Let \(X \sim \mathrm{Normal}(\mu = 0, \sigma^2 = 1)\). We are now interested in the distribution of \(Y=\exp(X)\). Obtain the distribution for \(Y\) by simulating 10000 draws. Plot a histogram with 100 bins.
Use the method of transformation (Section 6.4 in the course book) to show that the probability density for \(Y\) is given by
\[ f(x)=\frac{1}{\sqrt{2\pi}x}\exp\Big(-\frac{1}{2}(\log(x)-\mu)^2\Big) \]
Overlay a plot of this density in the histogram from Problem 3a).
[hint: you can use LaTeX to write math in Quarto file (Google it), but it is also OK to just do the math on paper, take a photo and include the photo]
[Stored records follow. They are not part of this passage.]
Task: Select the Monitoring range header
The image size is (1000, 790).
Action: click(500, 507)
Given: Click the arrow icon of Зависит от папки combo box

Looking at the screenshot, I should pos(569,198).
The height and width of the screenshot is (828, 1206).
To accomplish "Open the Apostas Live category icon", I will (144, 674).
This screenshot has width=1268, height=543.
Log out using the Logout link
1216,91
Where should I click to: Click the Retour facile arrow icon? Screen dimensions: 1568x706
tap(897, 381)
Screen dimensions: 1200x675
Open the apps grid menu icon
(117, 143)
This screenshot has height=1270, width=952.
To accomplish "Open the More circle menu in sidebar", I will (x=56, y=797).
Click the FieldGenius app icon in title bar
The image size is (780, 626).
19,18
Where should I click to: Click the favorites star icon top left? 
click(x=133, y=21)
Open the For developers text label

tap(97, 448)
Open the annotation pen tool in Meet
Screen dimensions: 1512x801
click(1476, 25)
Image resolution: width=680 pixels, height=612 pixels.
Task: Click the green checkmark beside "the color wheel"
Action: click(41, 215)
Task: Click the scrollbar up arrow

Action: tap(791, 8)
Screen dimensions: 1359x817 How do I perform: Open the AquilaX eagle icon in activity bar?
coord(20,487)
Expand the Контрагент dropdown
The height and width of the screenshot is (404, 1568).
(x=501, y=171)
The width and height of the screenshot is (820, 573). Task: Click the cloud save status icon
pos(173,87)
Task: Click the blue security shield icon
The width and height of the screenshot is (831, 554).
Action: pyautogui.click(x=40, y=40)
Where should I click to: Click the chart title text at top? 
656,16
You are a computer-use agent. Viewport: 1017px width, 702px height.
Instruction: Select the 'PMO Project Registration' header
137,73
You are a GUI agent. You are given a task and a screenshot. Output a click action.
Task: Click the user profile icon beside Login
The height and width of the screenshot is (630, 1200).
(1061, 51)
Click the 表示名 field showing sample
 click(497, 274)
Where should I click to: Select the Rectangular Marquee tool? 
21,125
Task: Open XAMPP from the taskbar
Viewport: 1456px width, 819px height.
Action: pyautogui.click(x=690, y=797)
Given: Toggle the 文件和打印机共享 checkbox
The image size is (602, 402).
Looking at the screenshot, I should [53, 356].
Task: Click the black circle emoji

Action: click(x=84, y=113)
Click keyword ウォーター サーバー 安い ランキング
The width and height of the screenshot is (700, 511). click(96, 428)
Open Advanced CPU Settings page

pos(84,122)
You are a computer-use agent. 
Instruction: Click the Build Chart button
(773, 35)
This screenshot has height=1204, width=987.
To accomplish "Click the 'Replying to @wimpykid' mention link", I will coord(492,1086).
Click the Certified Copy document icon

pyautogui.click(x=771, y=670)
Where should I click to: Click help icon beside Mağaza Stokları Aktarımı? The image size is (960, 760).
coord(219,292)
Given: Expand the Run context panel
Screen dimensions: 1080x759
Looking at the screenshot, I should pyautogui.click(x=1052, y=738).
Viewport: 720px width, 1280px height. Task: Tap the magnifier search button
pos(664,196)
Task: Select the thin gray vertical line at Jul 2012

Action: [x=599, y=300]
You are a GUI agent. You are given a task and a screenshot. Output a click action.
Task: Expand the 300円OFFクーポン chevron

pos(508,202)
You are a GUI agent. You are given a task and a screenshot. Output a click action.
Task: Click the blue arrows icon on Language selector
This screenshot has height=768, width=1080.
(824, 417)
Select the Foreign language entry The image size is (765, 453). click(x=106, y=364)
Use (Monte Carlo) simulation with \(m=10000\) random draws to estimate \(\mathrm{E}(Y)\), where, as before, \(Y=\exp(X)\) and \(X \sim \mathrm{Normal}(\mu = 0, \sigma^2 = 1)\). Check the convergence of the estimate by plotting the sequential Monte Carlo estimates for increasing Monte Carlo sample sizes of \(10,20,30,\ldots,9900, 10000\). Does the estimate seem to converge (settle down) to the true expectation, which happens to be \(\mathrm{E}(Y)=\exp(\frac{1}{2})\)? [How do I know that this is the true expected value? See this: https://en.wikipedia.org/wiki/Log-normal_distribution]